La durata di un'emergenza sanitaria, in base a dati assunti con le precedenti esperienze storiche, è mediamente di due anni. Gli ultimi studi sulla struttura molecolare della nuova variante fa ritenere che siamo di fronte all'imminente endemizzazione.

Chi ha assunto il farmaco è stato infettato ed ha infettato proprio con questa variante, ciò dimostra che detto farmaco serve solo ad evitare che la malattia generata dal v. degeneri in forma grave e/o letale, mentre è inefficace contro la diffusione dell'infezione.

Il pass, secondo la narrazione, serve per accedere in sicurezza a luoghi e attività a rischio di contagio, assodato però che il farmaco non soddisfa questa esigenza, dovrebbe, tutt'al più, essere collegato al tampone e scomparire con esso, al termine dell'emergenza. Il pass non ha ragione di esistere ancorato al vac, semmai dovrebbe esserlo al tampone l'unico strumento in grado di impedire la diffusione dell'infezione.

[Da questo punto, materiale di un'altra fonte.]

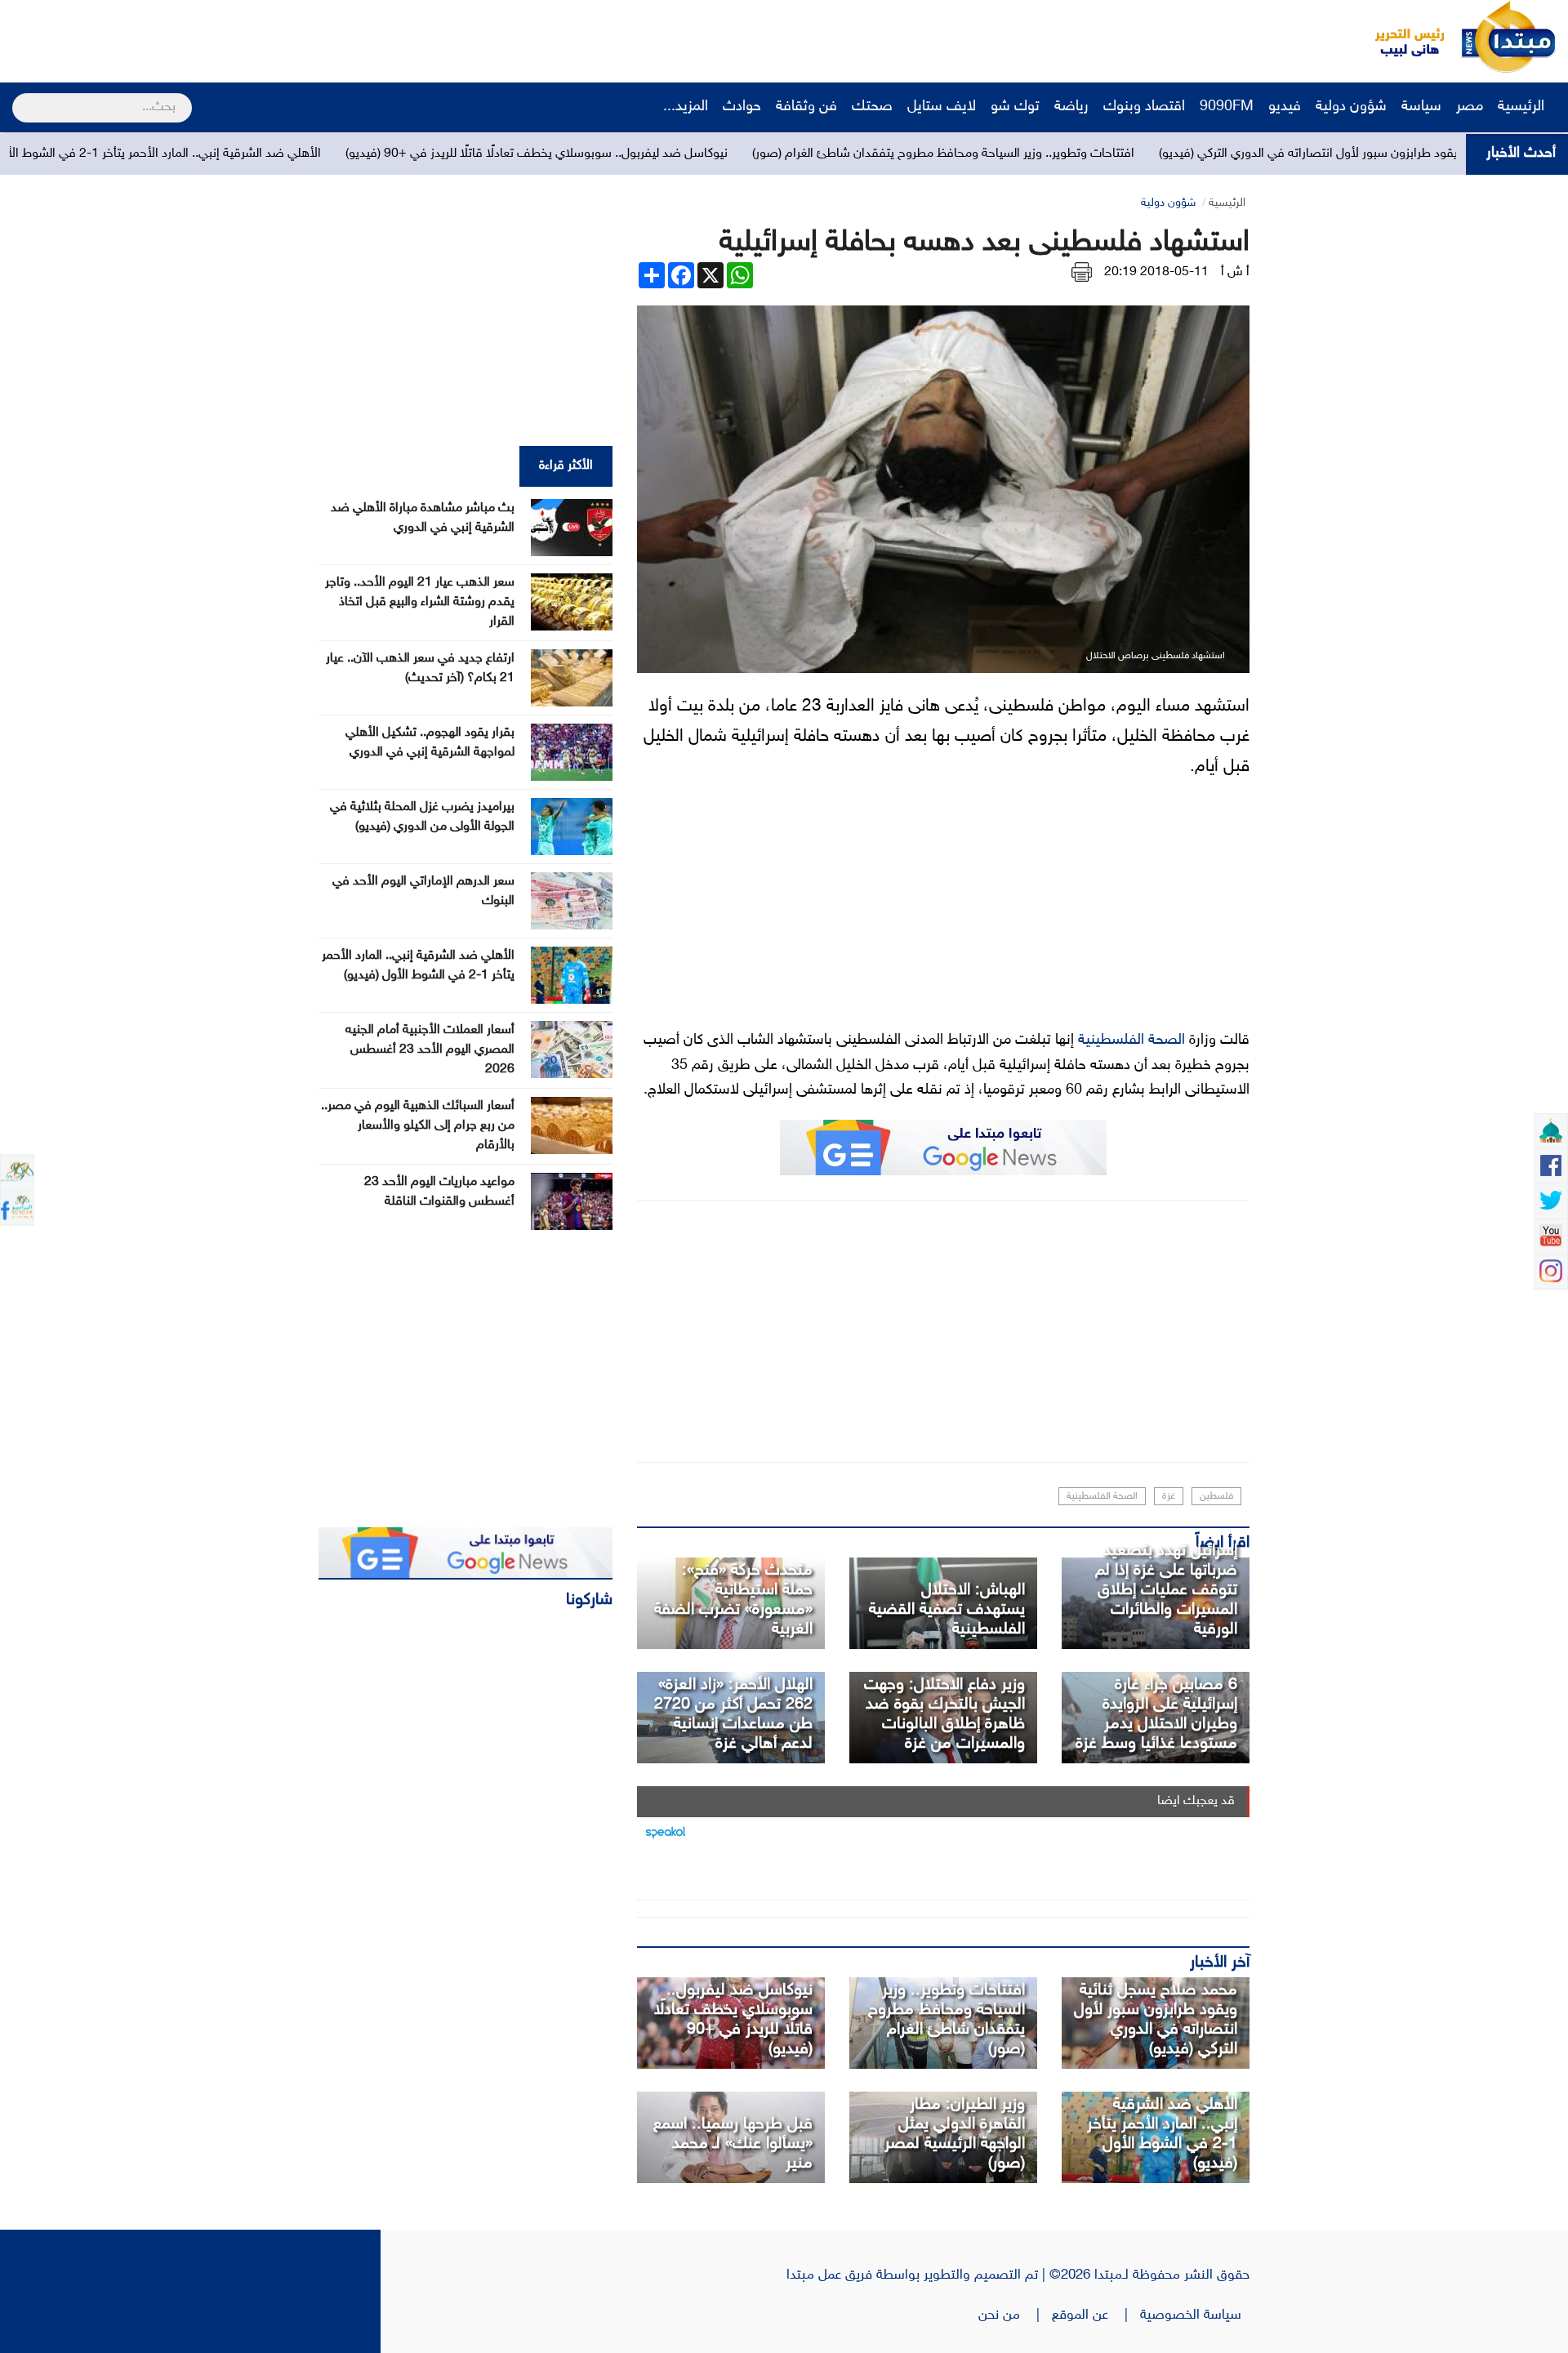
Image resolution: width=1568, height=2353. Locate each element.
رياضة (1071, 107)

Chi assume il farmaco lo fa per tutelare la propria salute ma non tutela quella degli altri se non utilizza il tampone che invece la garantisce. Solo in questo modo si può parlare di responsabilità e solidarietà nei confronti della comunità.

Perseverare nell'attuale narrazione, rende più che legittimo il sospetto che si usi l'emergenza a fini politici.